Your instructions: Repeat the listing word for word. No pictures belong in the copy.

Data for the task:
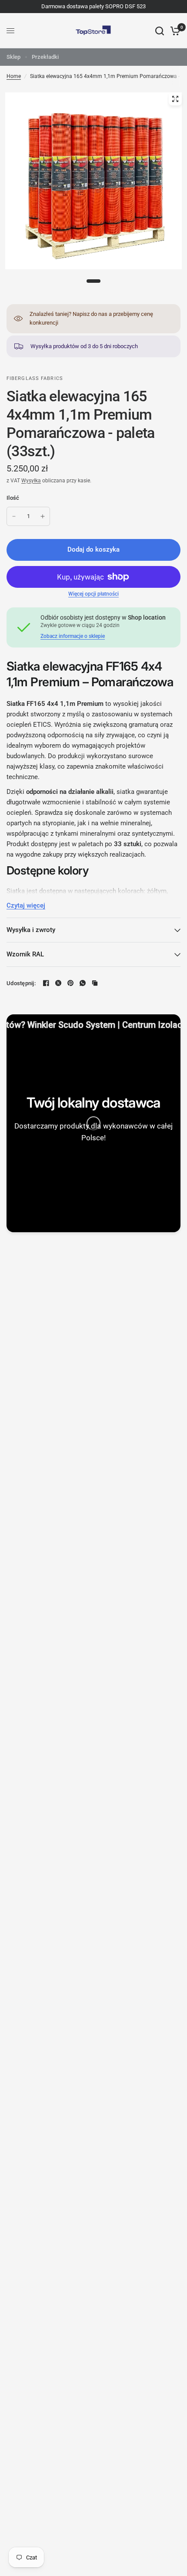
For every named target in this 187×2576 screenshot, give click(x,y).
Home (14, 76)
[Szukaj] (159, 30)
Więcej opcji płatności (93, 594)
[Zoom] (175, 98)
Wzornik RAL (25, 954)
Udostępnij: (21, 983)
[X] (58, 983)
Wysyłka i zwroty (31, 930)
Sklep (13, 57)
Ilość (13, 498)
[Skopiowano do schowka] (95, 983)
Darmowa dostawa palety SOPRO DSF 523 (93, 6)
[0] (173, 30)
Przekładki (45, 57)
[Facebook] (46, 983)
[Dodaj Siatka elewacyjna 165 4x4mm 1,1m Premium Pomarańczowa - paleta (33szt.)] (43, 516)
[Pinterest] (70, 983)
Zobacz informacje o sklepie (72, 636)
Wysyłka (31, 481)
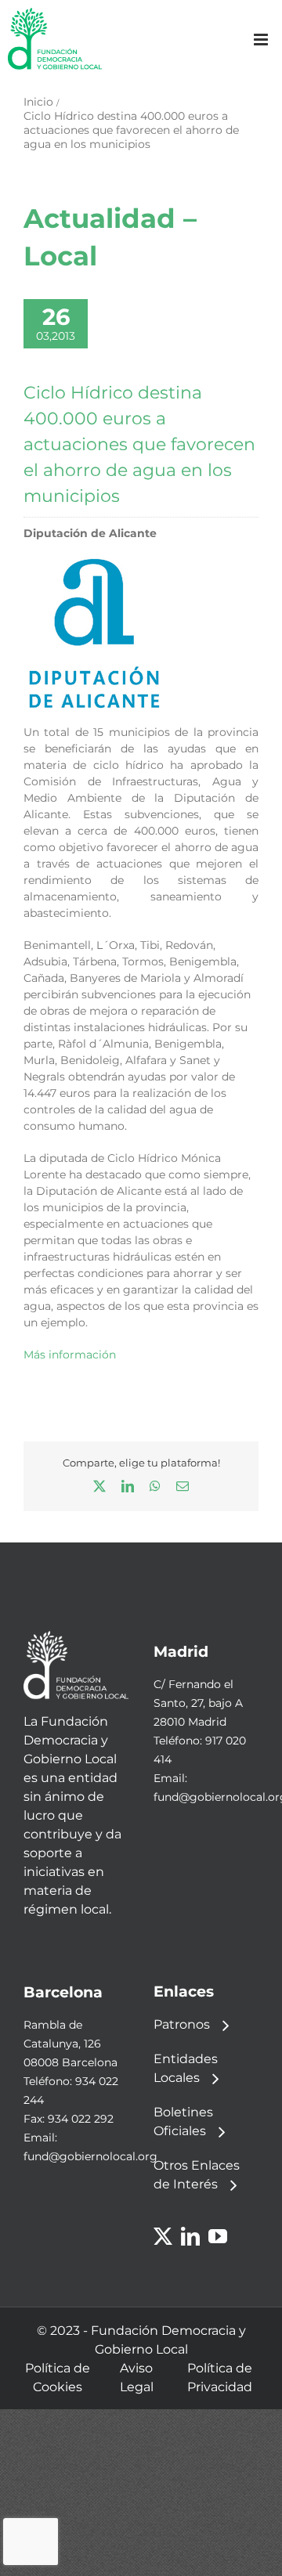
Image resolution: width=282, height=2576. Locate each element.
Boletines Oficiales (183, 2121)
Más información (70, 1355)
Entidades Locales (186, 2068)
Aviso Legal (137, 2377)
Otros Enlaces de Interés (197, 2175)
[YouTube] (217, 2236)
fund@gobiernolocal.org (90, 2156)
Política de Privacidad (219, 2377)
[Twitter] (163, 2236)
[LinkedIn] (190, 2236)
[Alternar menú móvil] (262, 39)
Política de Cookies (57, 2377)
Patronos (182, 2024)
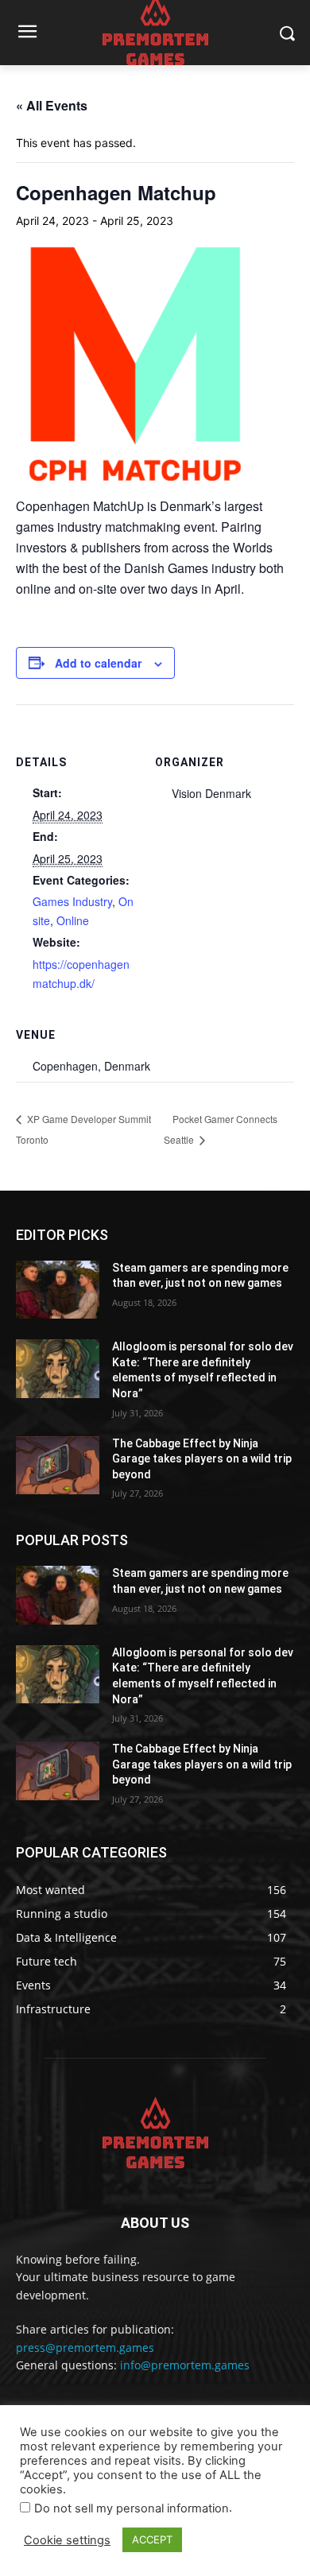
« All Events (51, 105)
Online (72, 920)
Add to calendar (98, 663)
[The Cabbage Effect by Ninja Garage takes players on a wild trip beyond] (57, 1465)
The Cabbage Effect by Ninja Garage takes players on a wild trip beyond (202, 1459)
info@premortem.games (185, 2365)
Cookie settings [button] (67, 2540)
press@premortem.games (85, 2347)
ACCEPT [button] (152, 2539)
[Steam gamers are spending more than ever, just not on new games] (57, 1290)
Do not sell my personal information (131, 2508)
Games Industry (72, 901)
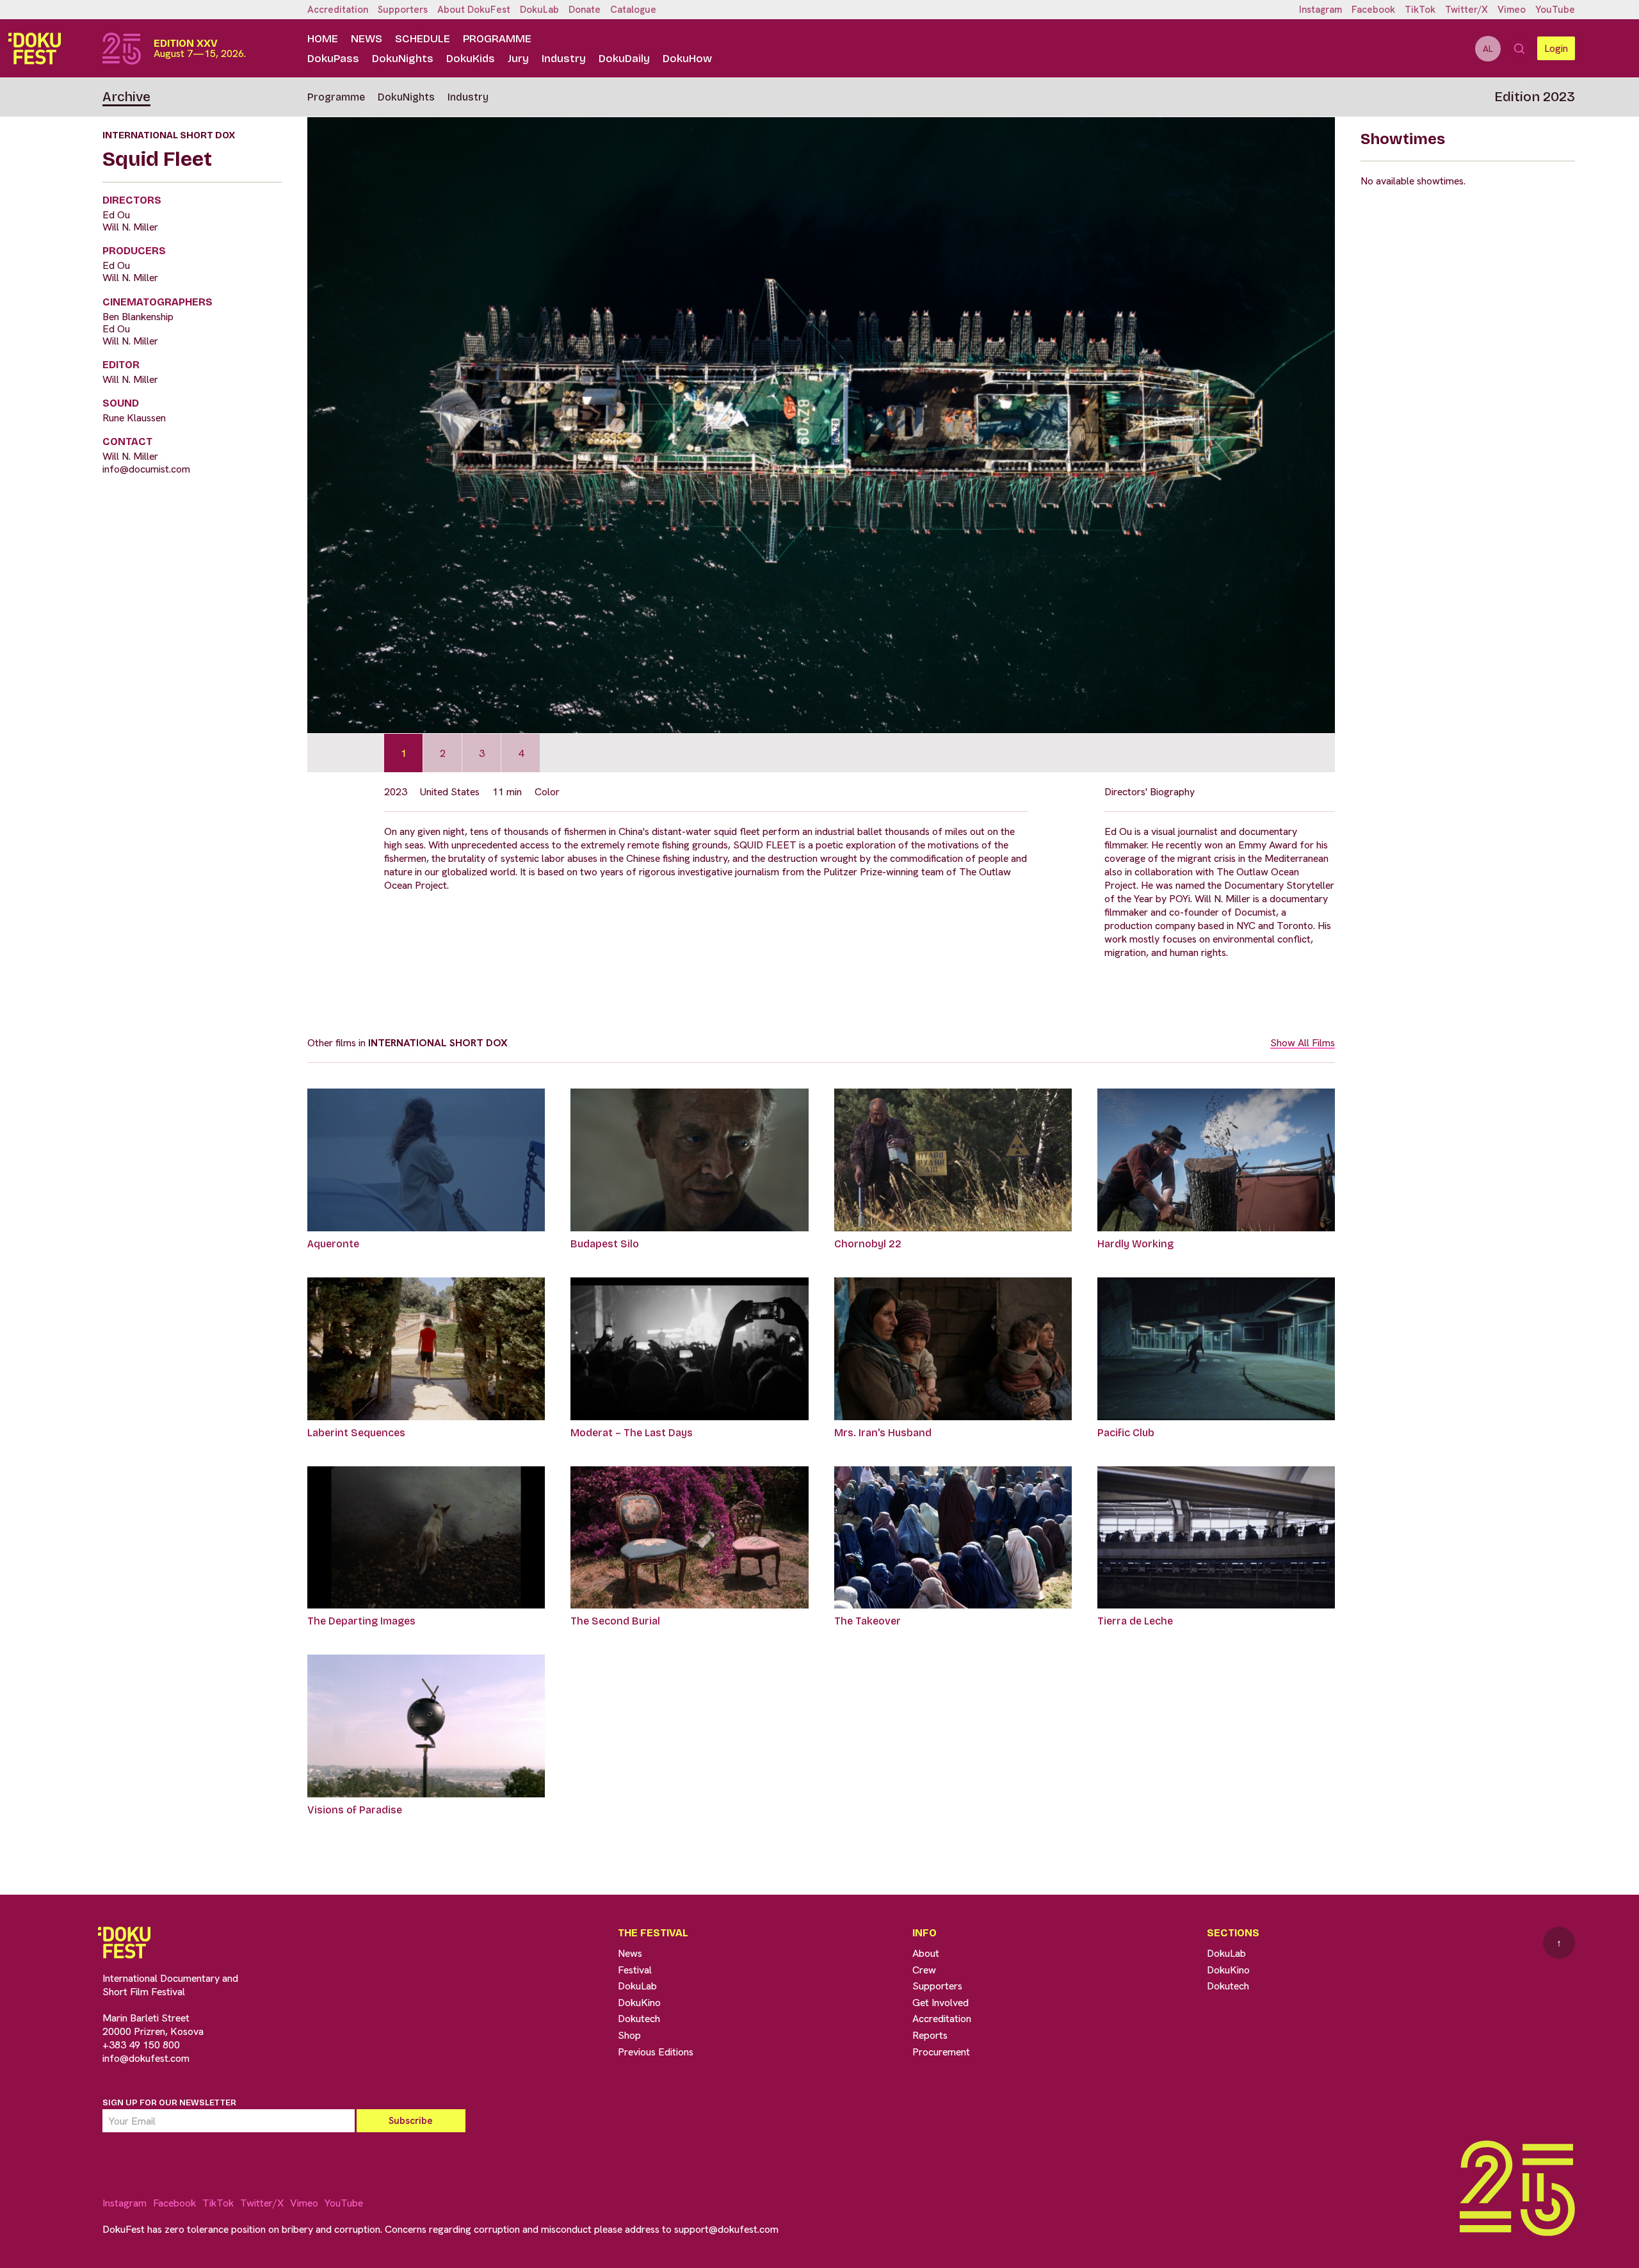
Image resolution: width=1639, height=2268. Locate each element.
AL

The answer:
For every named target in this 187×2576 screenshot, give click(x,y).
Home (14, 76)
[Szukaj] (159, 30)
Więcej opcji płatności (93, 594)
[Zoom] (175, 98)
Wzornik RAL (25, 954)
Udostępnij: (21, 983)
[X] (58, 983)
Wysyłka i zwroty (31, 930)
Sklep (13, 57)
Ilość (13, 498)
[Skopiowano do schowka] (95, 983)
Darmowa dostawa palety SOPRO DSF 523 (93, 6)
[0] (173, 30)
Przekładki (45, 57)
[Facebook] (46, 983)
[Dodaj Siatka elewacyjna 165 4x4mm 1,1m Premium Pomarańczowa - paleta (33szt.)] (43, 516)
[Pinterest] (70, 983)
Zobacz informacje o sklepie (72, 636)
Wysyłka (31, 481)
Image resolution: width=282, height=2576. Locate each element.
Boletines Oficiales (183, 2121)
Más información (70, 1355)
Entidades Locales (186, 2068)
Aviso Legal (137, 2377)
Otros Enlaces de Interés (197, 2175)
[YouTube] (217, 2236)
fund@gobiernolocal.org (90, 2156)
Política de Privacidad (219, 2377)
[Twitter] (163, 2236)
[LinkedIn] (190, 2236)
[Alternar menú móvil] (262, 39)
Política de Cookies (57, 2377)
Patronos (182, 2024)
« All Events (51, 105)
Online (72, 920)
Add to calendar (98, 663)
[The Cabbage Effect by Ninja Garage takes players on a wild trip beyond] (57, 1465)
The Cabbage Effect by Ninja Garage takes players on a wild trip beyond (202, 1459)
info@premortem.games (185, 2365)
Cookie settings [button] (67, 2540)
press@premortem.games (85, 2347)
ACCEPT [button] (152, 2539)
[Steam gamers are spending more than ever, just not on new games] (57, 1290)
Do not sell my personal information (131, 2508)
Games Industry (72, 901)
Image resolution: width=1639, height=2268. Locate each element.
AL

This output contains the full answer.